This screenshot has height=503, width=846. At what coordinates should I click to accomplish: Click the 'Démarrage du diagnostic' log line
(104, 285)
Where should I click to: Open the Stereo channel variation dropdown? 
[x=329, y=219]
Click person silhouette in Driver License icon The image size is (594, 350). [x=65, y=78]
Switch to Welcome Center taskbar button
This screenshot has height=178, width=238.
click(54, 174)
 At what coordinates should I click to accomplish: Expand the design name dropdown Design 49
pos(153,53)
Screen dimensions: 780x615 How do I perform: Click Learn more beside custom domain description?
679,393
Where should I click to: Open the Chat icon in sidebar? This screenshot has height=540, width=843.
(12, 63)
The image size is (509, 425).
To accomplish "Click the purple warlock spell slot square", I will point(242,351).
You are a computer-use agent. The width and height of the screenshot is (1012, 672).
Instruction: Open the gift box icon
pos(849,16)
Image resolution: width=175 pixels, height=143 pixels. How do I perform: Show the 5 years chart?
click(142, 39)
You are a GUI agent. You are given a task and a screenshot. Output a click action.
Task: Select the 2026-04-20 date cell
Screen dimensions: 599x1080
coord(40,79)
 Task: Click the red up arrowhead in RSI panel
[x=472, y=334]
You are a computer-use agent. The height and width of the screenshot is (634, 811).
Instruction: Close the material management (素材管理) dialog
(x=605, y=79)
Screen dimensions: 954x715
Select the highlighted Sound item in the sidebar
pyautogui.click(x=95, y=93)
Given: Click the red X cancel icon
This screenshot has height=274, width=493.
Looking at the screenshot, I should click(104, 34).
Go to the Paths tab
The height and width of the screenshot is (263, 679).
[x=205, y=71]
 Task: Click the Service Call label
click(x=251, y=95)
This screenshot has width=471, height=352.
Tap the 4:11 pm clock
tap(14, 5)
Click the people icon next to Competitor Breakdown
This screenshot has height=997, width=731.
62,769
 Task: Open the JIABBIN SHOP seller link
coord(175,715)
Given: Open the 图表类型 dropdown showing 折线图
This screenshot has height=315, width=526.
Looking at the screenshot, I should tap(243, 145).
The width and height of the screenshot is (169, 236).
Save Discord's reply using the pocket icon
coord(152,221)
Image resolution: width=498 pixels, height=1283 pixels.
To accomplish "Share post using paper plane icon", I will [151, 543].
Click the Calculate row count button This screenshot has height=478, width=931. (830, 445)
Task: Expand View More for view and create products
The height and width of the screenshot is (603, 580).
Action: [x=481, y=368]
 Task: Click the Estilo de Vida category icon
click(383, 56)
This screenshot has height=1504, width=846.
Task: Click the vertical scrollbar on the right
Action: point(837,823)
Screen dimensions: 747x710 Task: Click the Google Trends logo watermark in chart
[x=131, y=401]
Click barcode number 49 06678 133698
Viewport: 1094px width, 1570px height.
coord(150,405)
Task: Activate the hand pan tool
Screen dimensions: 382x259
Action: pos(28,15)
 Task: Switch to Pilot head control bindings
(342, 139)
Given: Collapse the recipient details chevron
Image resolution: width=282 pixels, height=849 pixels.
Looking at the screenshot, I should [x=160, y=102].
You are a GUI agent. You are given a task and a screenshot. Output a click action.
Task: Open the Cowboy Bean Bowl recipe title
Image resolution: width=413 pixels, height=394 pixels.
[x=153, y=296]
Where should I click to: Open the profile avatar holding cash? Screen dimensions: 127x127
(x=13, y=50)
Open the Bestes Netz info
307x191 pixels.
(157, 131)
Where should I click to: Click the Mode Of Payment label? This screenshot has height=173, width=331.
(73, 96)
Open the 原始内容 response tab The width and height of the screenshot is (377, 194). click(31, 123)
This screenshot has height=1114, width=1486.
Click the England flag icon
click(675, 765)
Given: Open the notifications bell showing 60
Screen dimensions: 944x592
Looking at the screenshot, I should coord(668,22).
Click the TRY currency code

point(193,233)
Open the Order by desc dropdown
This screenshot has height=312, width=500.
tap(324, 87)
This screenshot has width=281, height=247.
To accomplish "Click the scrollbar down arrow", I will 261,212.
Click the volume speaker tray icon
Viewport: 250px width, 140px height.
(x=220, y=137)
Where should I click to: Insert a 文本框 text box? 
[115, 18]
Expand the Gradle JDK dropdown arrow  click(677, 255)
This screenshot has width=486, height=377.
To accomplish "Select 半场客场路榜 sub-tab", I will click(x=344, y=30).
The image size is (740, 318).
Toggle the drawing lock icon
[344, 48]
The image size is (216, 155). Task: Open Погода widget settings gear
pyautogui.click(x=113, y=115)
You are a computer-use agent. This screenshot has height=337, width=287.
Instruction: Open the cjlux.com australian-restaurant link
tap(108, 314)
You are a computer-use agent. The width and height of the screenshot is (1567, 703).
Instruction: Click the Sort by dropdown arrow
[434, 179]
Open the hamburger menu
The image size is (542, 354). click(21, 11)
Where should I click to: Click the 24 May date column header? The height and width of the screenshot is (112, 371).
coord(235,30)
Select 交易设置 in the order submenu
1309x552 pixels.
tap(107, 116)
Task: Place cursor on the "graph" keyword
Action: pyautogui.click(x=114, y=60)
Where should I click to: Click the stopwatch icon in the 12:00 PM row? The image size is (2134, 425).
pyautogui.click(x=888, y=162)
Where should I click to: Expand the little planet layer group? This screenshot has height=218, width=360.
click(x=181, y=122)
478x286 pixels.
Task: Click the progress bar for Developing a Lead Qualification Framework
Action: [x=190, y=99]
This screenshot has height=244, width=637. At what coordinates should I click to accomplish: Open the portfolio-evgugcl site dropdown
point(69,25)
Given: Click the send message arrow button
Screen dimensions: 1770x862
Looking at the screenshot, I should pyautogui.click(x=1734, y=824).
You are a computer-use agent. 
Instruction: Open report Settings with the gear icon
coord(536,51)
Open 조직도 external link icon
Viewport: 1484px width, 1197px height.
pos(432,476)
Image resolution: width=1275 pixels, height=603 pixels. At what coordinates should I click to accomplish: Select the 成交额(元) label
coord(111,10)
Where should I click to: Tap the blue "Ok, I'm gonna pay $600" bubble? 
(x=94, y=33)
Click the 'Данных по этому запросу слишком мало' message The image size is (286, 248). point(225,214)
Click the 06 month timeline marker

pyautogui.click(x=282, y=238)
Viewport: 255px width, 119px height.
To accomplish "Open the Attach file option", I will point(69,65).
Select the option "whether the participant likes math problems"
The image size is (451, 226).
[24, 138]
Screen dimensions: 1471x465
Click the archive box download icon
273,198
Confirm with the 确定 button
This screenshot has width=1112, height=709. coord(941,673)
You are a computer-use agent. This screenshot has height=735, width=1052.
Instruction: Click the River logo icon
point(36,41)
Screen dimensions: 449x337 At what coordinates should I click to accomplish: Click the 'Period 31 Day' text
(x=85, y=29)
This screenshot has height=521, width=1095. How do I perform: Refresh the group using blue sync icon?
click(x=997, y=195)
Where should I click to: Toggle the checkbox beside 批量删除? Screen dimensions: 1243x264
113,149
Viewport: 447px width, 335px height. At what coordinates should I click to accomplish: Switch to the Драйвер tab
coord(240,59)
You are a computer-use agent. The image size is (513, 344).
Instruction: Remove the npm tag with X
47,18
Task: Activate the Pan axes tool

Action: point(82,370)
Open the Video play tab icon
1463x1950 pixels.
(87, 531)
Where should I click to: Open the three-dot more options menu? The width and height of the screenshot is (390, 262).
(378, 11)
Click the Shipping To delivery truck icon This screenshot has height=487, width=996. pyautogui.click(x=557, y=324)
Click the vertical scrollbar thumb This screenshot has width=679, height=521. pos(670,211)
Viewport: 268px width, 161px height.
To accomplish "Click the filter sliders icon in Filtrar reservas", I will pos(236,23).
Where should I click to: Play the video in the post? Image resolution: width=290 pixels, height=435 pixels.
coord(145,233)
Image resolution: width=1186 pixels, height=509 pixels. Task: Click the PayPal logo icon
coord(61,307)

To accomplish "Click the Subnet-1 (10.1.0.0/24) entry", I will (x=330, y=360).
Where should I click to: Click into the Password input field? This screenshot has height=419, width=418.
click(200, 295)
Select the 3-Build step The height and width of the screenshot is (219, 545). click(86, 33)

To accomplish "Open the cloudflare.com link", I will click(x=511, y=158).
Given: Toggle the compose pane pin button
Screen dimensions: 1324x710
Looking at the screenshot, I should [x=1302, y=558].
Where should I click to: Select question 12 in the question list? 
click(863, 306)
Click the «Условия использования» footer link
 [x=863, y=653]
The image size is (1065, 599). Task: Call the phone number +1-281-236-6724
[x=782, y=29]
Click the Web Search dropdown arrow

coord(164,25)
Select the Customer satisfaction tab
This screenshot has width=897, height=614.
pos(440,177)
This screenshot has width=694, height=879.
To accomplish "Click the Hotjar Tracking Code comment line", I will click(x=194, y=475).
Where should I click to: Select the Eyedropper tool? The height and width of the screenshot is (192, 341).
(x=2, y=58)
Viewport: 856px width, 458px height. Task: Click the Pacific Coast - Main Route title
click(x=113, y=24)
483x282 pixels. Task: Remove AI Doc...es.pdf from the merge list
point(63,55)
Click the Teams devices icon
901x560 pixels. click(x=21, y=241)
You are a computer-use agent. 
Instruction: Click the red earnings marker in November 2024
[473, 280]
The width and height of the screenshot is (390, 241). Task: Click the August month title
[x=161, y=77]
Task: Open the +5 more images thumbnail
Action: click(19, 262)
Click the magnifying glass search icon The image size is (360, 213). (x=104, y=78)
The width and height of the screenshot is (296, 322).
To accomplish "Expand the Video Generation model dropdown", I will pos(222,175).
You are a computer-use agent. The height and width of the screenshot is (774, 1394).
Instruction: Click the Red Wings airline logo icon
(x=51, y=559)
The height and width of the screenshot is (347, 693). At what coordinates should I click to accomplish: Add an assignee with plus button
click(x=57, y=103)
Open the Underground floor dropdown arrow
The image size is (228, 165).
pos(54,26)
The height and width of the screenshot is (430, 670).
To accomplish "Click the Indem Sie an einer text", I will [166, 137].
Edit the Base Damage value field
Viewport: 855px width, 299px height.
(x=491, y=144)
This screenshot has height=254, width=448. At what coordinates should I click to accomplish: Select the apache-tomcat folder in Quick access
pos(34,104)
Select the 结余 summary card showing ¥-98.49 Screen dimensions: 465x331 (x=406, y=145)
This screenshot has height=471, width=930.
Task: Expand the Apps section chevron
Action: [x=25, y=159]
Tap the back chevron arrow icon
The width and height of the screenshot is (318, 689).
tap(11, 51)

····················

### EXERCISE OBJECTIVE
Bring together every line in the entries that holds the string "computer".

### TASK RESPONSE
You are a computer-use agent. The width and height of the screenshot is (1012, 672).
You are a computer-use agent. The height and width of the screenshot is (634, 811).
You are a computer-use agent. This screenshot has height=337, width=287.
You are a computer-use agent. The width and height of the screenshot is (1567, 703).
You are a computer-use agent. 
You are a computer-use agent. This screenshot has height=735, width=1052.
You are a computer-use agent. The image size is (513, 344).
You are a computer-use agent. 
You are a computer-use agent. The height and width of the screenshot is (774, 1394).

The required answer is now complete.